Dataset content ▸

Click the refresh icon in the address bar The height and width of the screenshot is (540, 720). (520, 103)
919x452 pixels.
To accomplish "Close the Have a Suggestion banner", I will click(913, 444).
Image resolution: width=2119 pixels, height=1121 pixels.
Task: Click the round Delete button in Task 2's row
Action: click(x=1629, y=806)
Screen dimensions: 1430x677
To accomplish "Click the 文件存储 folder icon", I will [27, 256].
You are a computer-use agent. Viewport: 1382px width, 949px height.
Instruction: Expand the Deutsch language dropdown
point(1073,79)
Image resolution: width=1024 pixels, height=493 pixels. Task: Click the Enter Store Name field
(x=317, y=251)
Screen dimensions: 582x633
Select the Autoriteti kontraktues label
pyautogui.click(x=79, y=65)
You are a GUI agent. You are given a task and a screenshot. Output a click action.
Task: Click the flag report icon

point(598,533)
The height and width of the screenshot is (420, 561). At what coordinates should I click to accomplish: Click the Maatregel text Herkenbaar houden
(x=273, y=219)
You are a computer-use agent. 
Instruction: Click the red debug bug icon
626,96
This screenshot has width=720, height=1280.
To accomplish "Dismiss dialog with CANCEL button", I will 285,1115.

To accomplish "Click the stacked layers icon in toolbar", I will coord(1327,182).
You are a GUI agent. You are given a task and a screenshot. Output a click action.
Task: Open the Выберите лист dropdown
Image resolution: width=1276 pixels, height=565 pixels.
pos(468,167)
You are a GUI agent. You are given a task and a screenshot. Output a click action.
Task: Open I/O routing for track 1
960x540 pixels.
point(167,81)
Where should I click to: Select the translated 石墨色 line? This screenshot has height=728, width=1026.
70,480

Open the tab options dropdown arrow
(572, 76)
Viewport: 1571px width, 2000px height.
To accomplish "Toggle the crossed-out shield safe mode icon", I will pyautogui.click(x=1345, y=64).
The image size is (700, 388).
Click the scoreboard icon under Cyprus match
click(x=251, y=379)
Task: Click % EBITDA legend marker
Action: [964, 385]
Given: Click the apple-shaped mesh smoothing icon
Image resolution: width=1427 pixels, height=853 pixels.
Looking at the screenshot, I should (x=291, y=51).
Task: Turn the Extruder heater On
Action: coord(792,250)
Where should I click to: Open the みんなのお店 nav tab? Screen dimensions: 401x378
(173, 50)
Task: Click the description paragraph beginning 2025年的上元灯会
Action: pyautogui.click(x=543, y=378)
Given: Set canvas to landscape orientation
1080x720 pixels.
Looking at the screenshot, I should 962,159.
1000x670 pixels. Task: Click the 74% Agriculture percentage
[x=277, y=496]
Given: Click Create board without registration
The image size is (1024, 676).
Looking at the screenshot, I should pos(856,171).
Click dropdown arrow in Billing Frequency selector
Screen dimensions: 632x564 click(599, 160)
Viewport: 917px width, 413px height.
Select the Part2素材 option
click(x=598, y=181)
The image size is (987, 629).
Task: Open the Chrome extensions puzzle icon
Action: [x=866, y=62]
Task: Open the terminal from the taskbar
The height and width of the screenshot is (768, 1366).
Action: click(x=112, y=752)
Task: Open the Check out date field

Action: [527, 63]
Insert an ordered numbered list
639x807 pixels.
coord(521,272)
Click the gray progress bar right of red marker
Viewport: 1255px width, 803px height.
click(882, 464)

Exercise prompt ▸ Retype each of the preceding records exactly as printed.

Answer box ▸
Click the refresh icon in the address bar The height and width of the screenshot is (540, 720). (520, 103)
919x452 pixels.
To accomplish "Close the Have a Suggestion banner", I will click(913, 444).
Image resolution: width=2119 pixels, height=1121 pixels.
Task: Click the round Delete button in Task 2's row
Action: click(x=1629, y=806)
Screen dimensions: 1430x677
To accomplish "Click the 文件存储 folder icon", I will [27, 256].
You are a computer-use agent. Viewport: 1382px width, 949px height.
Instruction: Expand the Deutsch language dropdown
point(1073,79)
Image resolution: width=1024 pixels, height=493 pixels. Task: Click the Enter Store Name field
(x=317, y=251)
Screen dimensions: 582x633
Select the Autoriteti kontraktues label
pyautogui.click(x=79, y=65)
You are a GUI agent. You are given a task and a screenshot. Output a click action.
Task: Click the flag report icon

point(598,533)
The height and width of the screenshot is (420, 561). At what coordinates should I click to accomplish: Click the Maatregel text Herkenbaar houden
(x=273, y=219)
You are a computer-use agent. 
Instruction: Click the red debug bug icon
626,96
This screenshot has width=720, height=1280.
To accomplish "Dismiss dialog with CANCEL button", I will 285,1115.

To accomplish "Click the stacked layers icon in toolbar", I will coord(1327,182).
You are a GUI agent. You are given a task and a screenshot. Output a click action.
Task: Open the Выберите лист dropdown
Image resolution: width=1276 pixels, height=565 pixels.
pos(468,167)
You are a GUI agent. You are given a task and a screenshot. Output a click action.
Task: Open I/O routing for track 1
960x540 pixels.
point(167,81)
Where should I click to: Select the translated 石墨色 line? This screenshot has height=728, width=1026.
70,480

Open the tab options dropdown arrow
(572, 76)
Viewport: 1571px width, 2000px height.
To accomplish "Toggle the crossed-out shield safe mode icon", I will pyautogui.click(x=1345, y=64).
The image size is (700, 388).
Click the scoreboard icon under Cyprus match
click(x=251, y=379)
Task: Click % EBITDA legend marker
Action: [964, 385]
Given: Click the apple-shaped mesh smoothing icon
Image resolution: width=1427 pixels, height=853 pixels.
Looking at the screenshot, I should (x=291, y=51).
Task: Turn the Extruder heater On
Action: coord(792,250)
Where should I click to: Open the みんなのお店 nav tab? Screen dimensions: 401x378
(173, 50)
Task: Click the description paragraph beginning 2025年的上元灯会
Action: pyautogui.click(x=543, y=378)
Given: Set canvas to landscape orientation
1080x720 pixels.
Looking at the screenshot, I should 962,159.
1000x670 pixels. Task: Click the 74% Agriculture percentage
[x=277, y=496]
Given: Click Create board without registration
The image size is (1024, 676).
Looking at the screenshot, I should pos(856,171).
Click dropdown arrow in Billing Frequency selector
Screen dimensions: 632x564 click(599, 160)
Viewport: 917px width, 413px height.
Select the Part2素材 option
click(x=598, y=181)
The image size is (987, 629).
Task: Open the Chrome extensions puzzle icon
Action: [x=866, y=62]
Task: Open the terminal from the taskbar
The height and width of the screenshot is (768, 1366).
Action: click(x=112, y=752)
Task: Open the Check out date field

Action: [527, 63]
Insert an ordered numbered list
639x807 pixels.
coord(521,272)
Click the gray progress bar right of red marker
Viewport: 1255px width, 803px height.
click(882, 464)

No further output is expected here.